A tall thin man with a wry sense of humor, Edward Walcott Proctor Jr. was born in 1909, and grew up in Teaneck, NJ. His father, Edward, was a list broker and general manager for Guild Co., a list firm founded in 1899 by Charles Howard Guild.
After attending the Hackley boarding school in Tarrytown, NY, Proctor matriculated at Cornell University and planned a journalistic career. But at the height of the Depression in 1931, his father told him he had to leave school and come to work for the company, which he had acquired after Guild died in 1920.
Although he continued taking night courses at Columbia University, Proctor immersed himself in the list business, and soon found himself attending to clients like Davis Paint Co. of Kansas City, and American Products of Cincinatti, both of which mailed in great quantities during the 1930s.
In addition to brokerage, part of his job was convincing such companies to put their own lists up for rental, and to use Guild as exclusive broker of the list.
“In those days, customers’ names were coveted,” he said in an interview in 1995. “Mailers thought they were the only person in the world with that particular name.”
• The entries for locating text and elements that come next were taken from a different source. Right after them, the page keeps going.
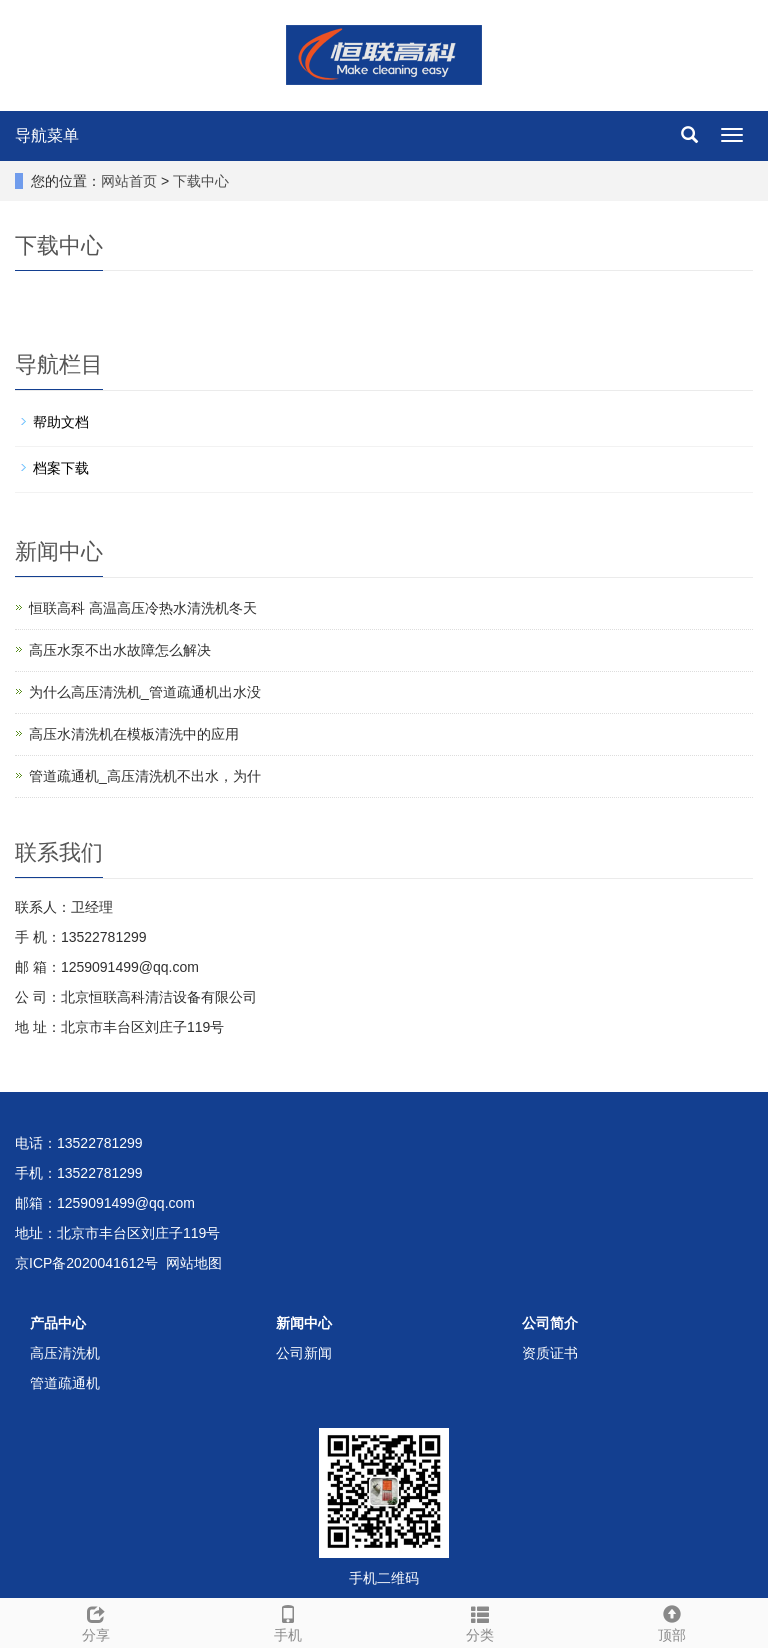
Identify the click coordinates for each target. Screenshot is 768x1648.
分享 (96, 1621)
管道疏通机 (65, 1383)
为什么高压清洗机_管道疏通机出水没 (145, 692)
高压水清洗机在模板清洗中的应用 (134, 734)
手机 (288, 1621)
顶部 (672, 1621)
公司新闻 (304, 1353)
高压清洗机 (65, 1353)
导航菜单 (47, 135)
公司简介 (550, 1323)
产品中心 (58, 1323)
Proctor joined the Navy as an ensign in 1942, and served on a destroyer in the South Pacific. In July 1945, while recovering in a naval hospital from an eye infection, Proctor learned of his father’s death. Soon he was back home running the business, which had suffered during the war years.
Thanks to the post-war boom, and to steady 18-hour workdays by Proctor, Guild Co. soon turned around. Newsweek rented massive numbers of names using Proctor as broker, and he also did substantial business with McCall’s and Redbook. In 1951, Proctor was visited by Tom Foster who had recently started the firm later known as Foster & Gallagher; he wanted to put his list on the market.
“He was tall and lean, and even when it was 98 degrees, he would have a three-piece suit on,” Foster remembered of Proctor.
In 1951, Proctor moved his office from New York to Englewood, NJ, making Guild the first list firm to move to the suburbs. “People thought I was crazy for moving,” he laughed.
Proctor sold the business to Bob Dale in the early 1970s, although he continued to run it. In 1975 the firm was acquired by Hal Roberson and is now a division of Mail Marketing, Inc. It is located in Haworth, NJ.
Although he retired in 1979, Proctor continued working for a few days a week at Guild Co., brokering clients like Walter Drake. Illness finally forced him to stop working last year.
Proctor is survived by his wife Mary; by his son Edward W. Proctor III,; and by his daughter, Talley Wright. He is also survived by several grandchildren.
A memorial service is scheduled for Saturday, March 12, at the Presbyterian Church of Tenafly, NJ. Donations can be made to the church.